Question

Question #d43f9

Answer 1

`f(x)=x+2x^3+2/3x^5+...`

Explanation:

Start by recalling what the general Taylor series polynomial is. The purpose is to find an approximation of the original function centered around some value `a`, using the following formula:

`f(x)=f(a)+f(a)^(1)(x-a)/(1!)+f(a)^(2)(x-a)^2/(2!)+f(a)^(3)(x-a)^3/(3!)+...`

The only difference with the Maclaurin series is that `a=0`, giving

`f(x)=f(0)+f(0)^(1)(x)/(1!)+f(0)^(2)(x)^2/(2!)+f(0)^(3)(x)^3/(3!)+...`

With that formula in hand, we can go about finding the first few derivatives

`f(x)=xcosh(2x)`

`f(x)^(1)=2xsinh(2x)+cosh(2x)`

`f(x)^(2)=4sinh(2x)+4xcosh(2x)`

`f(x)^(3)=8xsinh(2x)+12cosh(2x)`

`f(x)^(4)=32sinh(2x)+16xcosh(2x)`

`f(x)^(5)=32xsinh(2x)+80cosh(2x)`

Next, plug `x=0` into each of these derivatives

`f(0)=0`

`f(0)^(1)=1`

`f(0)^(2)=0`

`f(0)^(3)=12`

`f(0)^4=0`

`f(0)^5=80`

You can see the pattern that only the odd numbered derivatives have a non-zero solution.
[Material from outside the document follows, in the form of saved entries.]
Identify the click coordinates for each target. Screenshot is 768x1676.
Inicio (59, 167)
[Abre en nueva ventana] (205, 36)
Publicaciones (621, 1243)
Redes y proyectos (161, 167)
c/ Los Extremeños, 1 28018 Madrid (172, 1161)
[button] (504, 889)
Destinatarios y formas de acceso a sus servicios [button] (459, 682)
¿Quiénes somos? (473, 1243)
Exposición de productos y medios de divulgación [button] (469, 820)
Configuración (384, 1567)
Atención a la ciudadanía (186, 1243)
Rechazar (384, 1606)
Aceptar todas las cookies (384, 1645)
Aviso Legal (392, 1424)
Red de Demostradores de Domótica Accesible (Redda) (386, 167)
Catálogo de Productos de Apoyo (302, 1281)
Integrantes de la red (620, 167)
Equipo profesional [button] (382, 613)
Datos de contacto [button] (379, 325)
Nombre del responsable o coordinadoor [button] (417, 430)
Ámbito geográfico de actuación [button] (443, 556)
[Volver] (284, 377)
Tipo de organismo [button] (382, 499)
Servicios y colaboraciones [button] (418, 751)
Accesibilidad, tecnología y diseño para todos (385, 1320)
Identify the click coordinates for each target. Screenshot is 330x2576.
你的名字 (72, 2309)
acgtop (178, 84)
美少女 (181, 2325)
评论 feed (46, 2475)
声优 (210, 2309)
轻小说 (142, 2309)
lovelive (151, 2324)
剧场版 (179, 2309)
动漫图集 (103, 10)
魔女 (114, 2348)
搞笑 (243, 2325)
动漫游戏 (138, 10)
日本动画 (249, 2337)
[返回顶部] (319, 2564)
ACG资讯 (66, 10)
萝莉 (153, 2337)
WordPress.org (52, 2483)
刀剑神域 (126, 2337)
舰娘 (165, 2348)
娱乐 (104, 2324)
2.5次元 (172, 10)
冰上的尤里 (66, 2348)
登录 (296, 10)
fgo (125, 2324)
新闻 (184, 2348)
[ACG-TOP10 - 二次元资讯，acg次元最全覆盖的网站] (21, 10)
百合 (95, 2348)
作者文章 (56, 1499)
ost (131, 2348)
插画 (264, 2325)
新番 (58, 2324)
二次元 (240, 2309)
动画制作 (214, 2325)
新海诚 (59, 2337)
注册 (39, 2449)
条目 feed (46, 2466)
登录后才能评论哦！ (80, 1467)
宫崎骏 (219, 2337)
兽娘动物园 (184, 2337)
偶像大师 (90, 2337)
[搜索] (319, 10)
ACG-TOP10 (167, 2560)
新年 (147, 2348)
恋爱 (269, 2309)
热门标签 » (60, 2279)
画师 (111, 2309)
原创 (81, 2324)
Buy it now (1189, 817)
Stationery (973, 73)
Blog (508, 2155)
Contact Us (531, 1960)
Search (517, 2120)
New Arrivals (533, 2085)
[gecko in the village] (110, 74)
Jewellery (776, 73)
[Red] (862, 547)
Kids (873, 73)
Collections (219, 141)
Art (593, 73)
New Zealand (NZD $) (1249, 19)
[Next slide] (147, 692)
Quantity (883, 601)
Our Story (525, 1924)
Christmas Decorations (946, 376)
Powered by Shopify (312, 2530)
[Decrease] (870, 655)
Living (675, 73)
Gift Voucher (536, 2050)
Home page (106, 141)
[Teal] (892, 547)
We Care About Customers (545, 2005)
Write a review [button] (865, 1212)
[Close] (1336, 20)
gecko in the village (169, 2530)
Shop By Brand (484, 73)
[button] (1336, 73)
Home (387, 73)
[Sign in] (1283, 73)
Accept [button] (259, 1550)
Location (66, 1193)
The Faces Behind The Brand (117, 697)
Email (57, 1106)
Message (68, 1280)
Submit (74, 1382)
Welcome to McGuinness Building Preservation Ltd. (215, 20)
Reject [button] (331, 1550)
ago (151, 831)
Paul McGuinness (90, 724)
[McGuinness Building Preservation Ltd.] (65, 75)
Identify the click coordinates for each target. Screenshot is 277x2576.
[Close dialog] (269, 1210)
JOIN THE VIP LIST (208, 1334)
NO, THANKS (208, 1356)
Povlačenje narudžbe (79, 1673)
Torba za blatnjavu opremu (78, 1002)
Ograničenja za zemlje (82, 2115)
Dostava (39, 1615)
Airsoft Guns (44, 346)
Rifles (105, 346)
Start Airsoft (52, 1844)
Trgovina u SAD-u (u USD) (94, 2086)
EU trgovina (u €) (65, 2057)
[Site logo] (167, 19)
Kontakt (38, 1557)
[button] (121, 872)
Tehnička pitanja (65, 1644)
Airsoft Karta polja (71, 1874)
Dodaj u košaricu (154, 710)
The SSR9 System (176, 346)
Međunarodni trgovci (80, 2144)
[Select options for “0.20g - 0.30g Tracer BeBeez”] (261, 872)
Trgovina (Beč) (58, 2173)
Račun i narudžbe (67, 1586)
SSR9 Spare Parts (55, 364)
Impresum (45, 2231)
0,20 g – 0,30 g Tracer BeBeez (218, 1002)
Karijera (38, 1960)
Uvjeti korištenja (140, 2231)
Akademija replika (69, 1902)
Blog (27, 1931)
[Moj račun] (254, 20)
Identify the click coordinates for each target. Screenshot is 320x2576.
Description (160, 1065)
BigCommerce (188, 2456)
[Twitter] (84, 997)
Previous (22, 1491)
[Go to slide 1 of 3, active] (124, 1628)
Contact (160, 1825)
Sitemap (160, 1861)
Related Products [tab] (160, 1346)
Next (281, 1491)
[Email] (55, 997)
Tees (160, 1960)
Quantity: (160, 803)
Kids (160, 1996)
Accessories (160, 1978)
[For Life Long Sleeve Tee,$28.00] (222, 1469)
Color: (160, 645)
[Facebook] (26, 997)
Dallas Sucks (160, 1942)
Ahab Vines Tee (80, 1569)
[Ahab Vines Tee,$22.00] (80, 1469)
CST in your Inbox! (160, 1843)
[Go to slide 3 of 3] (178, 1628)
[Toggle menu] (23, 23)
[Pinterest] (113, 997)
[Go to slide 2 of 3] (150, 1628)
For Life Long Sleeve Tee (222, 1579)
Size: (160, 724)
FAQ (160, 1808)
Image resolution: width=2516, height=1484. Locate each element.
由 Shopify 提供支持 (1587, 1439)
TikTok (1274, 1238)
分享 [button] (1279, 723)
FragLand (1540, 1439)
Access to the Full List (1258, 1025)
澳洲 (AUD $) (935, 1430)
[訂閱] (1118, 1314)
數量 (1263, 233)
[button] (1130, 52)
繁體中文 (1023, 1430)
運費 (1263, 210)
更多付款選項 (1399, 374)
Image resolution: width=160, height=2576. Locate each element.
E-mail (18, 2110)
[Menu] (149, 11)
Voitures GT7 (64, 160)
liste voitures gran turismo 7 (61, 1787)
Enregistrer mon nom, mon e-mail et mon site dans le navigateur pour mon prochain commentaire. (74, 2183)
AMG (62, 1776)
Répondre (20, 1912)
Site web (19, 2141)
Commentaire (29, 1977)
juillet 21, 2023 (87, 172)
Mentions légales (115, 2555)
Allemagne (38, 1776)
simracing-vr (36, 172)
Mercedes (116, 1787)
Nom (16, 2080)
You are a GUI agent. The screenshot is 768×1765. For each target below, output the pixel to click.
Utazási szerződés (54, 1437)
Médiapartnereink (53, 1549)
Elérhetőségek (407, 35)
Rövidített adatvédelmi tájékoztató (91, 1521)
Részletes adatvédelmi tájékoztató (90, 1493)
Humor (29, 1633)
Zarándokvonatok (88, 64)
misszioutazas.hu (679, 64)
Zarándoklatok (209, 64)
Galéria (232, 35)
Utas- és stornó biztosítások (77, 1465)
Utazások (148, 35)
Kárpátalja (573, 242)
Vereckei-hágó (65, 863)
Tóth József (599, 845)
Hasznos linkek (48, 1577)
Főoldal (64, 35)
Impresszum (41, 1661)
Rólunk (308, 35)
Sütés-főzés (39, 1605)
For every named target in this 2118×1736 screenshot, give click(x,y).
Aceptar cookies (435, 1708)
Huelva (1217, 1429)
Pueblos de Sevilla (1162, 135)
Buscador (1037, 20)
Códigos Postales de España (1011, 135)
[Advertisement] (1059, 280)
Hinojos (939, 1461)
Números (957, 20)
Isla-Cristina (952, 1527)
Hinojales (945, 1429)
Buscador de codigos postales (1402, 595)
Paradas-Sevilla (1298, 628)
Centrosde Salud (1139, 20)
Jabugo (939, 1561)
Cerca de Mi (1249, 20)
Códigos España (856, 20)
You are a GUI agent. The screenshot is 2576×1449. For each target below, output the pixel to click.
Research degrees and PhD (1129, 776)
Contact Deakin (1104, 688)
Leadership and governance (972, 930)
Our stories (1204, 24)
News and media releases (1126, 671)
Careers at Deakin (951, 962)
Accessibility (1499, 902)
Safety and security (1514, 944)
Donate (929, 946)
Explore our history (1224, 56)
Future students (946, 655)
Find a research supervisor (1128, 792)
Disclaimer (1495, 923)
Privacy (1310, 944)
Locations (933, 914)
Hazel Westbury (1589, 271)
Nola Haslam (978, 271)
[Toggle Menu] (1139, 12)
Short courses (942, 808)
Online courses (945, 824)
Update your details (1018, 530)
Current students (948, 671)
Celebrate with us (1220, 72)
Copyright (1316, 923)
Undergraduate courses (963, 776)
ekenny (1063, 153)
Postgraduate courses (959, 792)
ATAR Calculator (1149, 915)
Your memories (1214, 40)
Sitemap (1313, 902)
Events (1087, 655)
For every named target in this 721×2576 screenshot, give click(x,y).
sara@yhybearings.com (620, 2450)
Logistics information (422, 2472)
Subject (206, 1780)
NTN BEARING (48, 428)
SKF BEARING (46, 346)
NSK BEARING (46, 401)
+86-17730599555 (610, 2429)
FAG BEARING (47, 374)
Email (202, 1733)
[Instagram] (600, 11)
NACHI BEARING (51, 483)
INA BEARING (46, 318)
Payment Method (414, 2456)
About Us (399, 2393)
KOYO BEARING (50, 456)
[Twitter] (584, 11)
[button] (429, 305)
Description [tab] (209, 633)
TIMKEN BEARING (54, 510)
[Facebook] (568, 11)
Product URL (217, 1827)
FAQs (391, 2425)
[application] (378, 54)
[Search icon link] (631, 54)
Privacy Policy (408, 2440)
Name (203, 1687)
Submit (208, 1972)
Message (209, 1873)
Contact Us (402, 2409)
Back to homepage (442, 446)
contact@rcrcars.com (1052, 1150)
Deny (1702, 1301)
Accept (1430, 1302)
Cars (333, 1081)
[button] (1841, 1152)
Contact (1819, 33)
Finally, stick them in in the Maclaurin formula above

`f(x)=0+x/(1!)+0+(12x^3)/(3!)+0+(80x^5)/(5!)+...`

Removing the zeros and simplifying the factorials gives

`f(x)=x+2x^3+2/3x^5+...`

You can see that even these three terms (in red) follows the original function (in blue) for some distance.

I had to expand the window to `y=+-20` to even see where they start to split!